ACTIVITY: Lines before the one containing "This screenshot has height=1414, width=406." are left out; return that line and all lines after it, exactly, through the end of the records below.

INFORMATION PROVIDED:
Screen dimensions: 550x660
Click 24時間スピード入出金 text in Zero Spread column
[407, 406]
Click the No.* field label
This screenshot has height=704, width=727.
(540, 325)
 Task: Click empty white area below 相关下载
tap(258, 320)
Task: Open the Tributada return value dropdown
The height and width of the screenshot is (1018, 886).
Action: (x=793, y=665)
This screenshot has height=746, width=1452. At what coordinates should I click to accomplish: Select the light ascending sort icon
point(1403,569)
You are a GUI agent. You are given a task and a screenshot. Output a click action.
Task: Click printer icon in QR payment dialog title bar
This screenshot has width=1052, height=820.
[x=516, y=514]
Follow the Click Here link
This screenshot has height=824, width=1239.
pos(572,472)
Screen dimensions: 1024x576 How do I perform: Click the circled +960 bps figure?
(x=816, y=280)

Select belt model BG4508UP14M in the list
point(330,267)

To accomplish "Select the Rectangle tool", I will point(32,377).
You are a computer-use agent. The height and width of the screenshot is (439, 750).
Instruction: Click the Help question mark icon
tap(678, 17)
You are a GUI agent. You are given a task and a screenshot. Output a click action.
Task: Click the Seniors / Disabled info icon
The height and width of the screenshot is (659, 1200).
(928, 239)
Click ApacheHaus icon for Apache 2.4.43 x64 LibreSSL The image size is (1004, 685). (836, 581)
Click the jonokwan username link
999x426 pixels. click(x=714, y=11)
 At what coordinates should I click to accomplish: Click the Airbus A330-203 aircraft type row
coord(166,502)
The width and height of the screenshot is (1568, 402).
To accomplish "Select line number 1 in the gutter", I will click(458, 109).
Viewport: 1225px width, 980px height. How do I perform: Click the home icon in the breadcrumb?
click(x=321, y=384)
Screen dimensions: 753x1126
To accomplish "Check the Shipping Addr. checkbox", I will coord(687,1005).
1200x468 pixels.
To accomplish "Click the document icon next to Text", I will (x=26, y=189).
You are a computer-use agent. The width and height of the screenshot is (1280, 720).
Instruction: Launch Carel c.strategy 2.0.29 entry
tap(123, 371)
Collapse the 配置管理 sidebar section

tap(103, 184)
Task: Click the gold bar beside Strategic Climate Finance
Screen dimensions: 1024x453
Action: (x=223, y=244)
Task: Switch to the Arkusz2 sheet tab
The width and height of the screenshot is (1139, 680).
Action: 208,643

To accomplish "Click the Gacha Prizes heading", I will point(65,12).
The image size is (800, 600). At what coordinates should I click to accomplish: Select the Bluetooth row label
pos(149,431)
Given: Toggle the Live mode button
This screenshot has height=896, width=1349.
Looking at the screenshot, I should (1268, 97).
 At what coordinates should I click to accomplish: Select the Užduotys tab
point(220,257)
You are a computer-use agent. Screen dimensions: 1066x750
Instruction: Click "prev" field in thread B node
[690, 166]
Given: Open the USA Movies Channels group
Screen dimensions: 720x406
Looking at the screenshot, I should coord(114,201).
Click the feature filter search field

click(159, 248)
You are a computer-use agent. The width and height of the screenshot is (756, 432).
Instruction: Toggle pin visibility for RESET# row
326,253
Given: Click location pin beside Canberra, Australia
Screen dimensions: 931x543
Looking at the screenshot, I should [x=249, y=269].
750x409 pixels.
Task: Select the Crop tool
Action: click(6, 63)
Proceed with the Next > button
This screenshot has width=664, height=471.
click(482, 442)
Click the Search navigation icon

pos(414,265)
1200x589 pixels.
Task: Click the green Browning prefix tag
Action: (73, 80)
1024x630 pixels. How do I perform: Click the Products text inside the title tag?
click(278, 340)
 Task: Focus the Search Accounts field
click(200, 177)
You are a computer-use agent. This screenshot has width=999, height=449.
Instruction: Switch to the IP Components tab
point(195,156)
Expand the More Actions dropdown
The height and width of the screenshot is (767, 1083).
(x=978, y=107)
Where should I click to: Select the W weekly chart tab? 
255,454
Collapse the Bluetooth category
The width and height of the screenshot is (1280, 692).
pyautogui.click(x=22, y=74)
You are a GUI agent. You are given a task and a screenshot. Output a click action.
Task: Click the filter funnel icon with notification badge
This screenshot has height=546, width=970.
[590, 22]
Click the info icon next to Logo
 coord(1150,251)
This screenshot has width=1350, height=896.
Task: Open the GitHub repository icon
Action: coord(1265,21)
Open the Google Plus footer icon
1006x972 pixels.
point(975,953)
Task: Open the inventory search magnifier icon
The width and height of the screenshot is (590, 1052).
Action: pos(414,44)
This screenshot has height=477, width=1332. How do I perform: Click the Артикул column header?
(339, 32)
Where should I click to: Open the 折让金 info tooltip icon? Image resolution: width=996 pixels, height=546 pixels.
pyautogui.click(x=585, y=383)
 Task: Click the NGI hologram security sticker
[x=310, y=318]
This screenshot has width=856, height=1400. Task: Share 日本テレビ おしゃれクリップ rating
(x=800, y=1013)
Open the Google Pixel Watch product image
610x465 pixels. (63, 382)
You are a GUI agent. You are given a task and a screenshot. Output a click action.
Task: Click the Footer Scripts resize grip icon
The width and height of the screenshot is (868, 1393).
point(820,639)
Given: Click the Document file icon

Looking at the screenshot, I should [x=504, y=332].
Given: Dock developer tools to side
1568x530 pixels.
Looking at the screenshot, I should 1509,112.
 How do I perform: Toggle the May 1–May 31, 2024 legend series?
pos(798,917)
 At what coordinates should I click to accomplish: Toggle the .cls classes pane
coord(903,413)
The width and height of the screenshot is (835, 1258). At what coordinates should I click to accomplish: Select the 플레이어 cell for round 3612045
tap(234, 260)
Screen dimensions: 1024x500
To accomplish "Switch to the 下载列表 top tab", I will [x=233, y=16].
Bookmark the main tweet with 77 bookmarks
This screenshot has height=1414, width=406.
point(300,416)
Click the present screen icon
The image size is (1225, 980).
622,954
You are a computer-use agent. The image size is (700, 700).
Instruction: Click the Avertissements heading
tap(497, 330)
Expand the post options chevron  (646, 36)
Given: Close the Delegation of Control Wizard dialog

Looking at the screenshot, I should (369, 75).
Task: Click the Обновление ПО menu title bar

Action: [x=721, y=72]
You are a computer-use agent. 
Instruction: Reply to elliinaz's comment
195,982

ANSWER FOR THE TASK:
This screenshot has height=1414, width=406.
point(300,416)
Click the present screen icon
The image size is (1225, 980).
622,954
You are a computer-use agent. The image size is (700, 700).
Instruction: Click the Avertissements heading
tap(497, 330)
Expand the post options chevron  (646, 36)
Given: Close the Delegation of Control Wizard dialog

Looking at the screenshot, I should (369, 75).
Task: Click the Обновление ПО menu title bar

Action: [x=721, y=72]
You are a computer-use agent. 
Instruction: Reply to elliinaz's comment
195,982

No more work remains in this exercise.